Dalva Teixeira, a própria filha de João de Deus, juntou-se às mais de trezentas vítimas. Dalva, hoje com 49 anos, contou em entrevista à Veja,  que o pai foi um «monstro» que abusou sexualmente dela entre os 10 e os 14 anos e que, com essa idade, engravidou de um dos funcionários da casa Dom Inácio de Loyloca e foi espancada até abortar por isso.

Todas as acusações foram perentoriamente negadas por João de Deus e pelo advogado Alberto Toron, que afirmou que o médium «nega e recebe com indignação a existência dessas declarações». E Alberto Toran ainda tentou descredibilizar publicamente Zahira Leeneke Maus: «Essa holandesa, estou recebendo informações, com um dossiê, de que tem um passado nada recomendável, o que pode descredibilizar sua palavra. Era uma prostituta e tinha um passado de extorsão.»

 

De alfaiate a médium

Desde 1976 que João de Deus usava a Casa Dom Inácio de Loyola como centro de atendimento espiritual. Nascido em junho de 1942, em Cachoeira de Goiás, saiu da escola no segundo ano do ensino primário sem saber ler nem escrever. Em entrevistas, o médium contou que os seus dons começaram a manifestar-se aos nove anos e que, desde aí, nunca mais o abandonaram. Aos 16 anos tornou-se curandeiro espiritual e trabalhou por breves períodos como aprendiz de alfaiate, mineiro e cerâmico. Depois começou a viajar pelo Brasil, curando pessoas, até decidir fixar-se em Abadiânia em 1976. Fundou a Casa Dom Inácio de Loyola e os seus bens começaram a aumentar a par e passo com o aumento dos seguidores.

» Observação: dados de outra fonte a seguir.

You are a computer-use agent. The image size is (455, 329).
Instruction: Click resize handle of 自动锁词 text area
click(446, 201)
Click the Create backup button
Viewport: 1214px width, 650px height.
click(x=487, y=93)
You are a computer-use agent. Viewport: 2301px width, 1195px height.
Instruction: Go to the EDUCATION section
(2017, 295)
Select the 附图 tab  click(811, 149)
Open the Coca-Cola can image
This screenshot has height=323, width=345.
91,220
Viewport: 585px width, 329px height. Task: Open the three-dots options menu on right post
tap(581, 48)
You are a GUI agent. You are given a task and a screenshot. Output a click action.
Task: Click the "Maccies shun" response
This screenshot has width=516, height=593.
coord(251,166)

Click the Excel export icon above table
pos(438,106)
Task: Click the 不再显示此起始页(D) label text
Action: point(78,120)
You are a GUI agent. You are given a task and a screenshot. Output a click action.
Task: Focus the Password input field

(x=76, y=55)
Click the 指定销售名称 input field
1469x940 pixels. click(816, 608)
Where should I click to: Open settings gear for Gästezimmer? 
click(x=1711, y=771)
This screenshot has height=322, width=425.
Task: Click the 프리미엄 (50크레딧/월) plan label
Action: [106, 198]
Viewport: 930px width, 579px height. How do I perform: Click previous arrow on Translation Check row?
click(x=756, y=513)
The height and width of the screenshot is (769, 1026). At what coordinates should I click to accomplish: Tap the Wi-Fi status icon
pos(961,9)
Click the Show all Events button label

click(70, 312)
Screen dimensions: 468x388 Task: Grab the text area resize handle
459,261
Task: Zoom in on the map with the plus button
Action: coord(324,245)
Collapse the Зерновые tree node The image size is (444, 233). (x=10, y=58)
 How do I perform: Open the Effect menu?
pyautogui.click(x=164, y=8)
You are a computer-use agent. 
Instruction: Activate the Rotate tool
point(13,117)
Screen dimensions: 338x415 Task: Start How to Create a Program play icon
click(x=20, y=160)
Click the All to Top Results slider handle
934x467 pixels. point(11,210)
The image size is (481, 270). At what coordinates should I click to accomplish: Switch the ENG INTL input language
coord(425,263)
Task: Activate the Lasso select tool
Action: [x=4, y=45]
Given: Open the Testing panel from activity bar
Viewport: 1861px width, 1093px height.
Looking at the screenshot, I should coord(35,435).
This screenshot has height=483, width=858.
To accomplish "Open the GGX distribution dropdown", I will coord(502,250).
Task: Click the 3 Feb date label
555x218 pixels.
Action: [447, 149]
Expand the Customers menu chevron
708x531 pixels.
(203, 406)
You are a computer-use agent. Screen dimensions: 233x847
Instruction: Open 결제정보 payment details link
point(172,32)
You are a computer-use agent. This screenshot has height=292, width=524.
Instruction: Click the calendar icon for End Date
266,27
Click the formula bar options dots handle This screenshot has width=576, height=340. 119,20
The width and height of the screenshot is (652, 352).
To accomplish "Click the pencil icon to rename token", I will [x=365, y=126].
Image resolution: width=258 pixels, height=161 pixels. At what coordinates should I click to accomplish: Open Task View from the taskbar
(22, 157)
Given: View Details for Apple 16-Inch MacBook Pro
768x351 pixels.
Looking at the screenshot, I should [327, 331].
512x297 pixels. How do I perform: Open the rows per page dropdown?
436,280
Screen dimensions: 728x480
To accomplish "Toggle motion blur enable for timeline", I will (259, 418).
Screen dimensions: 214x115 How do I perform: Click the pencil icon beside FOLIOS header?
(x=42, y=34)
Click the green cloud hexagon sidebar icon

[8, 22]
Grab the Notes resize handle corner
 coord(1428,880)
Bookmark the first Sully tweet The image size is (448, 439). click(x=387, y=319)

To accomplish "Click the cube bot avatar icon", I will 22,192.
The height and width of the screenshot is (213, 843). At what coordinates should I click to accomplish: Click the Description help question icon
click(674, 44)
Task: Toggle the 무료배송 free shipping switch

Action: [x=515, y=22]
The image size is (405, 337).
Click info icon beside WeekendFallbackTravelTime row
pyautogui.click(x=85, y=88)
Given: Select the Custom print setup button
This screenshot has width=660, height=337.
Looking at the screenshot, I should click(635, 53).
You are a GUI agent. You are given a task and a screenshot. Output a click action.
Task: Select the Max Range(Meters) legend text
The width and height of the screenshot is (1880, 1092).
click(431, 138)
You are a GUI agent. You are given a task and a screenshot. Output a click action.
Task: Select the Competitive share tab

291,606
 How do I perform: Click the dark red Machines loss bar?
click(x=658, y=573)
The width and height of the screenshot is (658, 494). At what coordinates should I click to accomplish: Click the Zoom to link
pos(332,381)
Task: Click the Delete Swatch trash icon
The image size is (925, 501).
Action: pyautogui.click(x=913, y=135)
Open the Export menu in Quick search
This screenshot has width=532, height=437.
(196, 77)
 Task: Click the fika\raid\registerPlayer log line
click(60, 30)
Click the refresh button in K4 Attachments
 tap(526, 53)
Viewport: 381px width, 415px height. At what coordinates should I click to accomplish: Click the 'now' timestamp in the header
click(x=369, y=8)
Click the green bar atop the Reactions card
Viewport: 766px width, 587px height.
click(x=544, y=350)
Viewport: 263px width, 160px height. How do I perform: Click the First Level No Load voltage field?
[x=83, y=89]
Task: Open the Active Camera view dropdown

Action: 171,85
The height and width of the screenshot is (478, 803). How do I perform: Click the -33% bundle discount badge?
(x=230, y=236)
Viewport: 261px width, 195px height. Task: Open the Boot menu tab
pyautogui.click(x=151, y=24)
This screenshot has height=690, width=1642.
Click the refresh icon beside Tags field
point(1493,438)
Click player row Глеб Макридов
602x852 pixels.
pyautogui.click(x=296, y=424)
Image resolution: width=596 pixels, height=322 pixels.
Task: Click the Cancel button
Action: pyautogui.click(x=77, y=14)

Além das consultas espirituais, o médium realizava, apoiado por 30 médicos, cirurgias espirituais, com os ‘pacientes’ a permanecerem na propriedade durante 24 horas para repouso. Para que João de Deus os ‘opere’, exige-lhes que abandonem a saúde convencional, depositando as suas vidas nas suas mãos. Os antigos Presidentes Dilma Rousseff e Lula da Silva eram presenças comuns, não esquecendo a apresentadora milionária Oprah Winfrey e a modelo Naomi Campbell.

Para lá dos famosos, com o fluxo de pacientes, veio também o boom económico numa pequena cidade com 17 mil habitantes. Os hotéis e pousadas da cidade beneficiaram do centro de atendimento e os negócios prosperaram – e João de Deus passou a ser consultado acerca dos mais variados assuntos sobre a cidade. Até agora.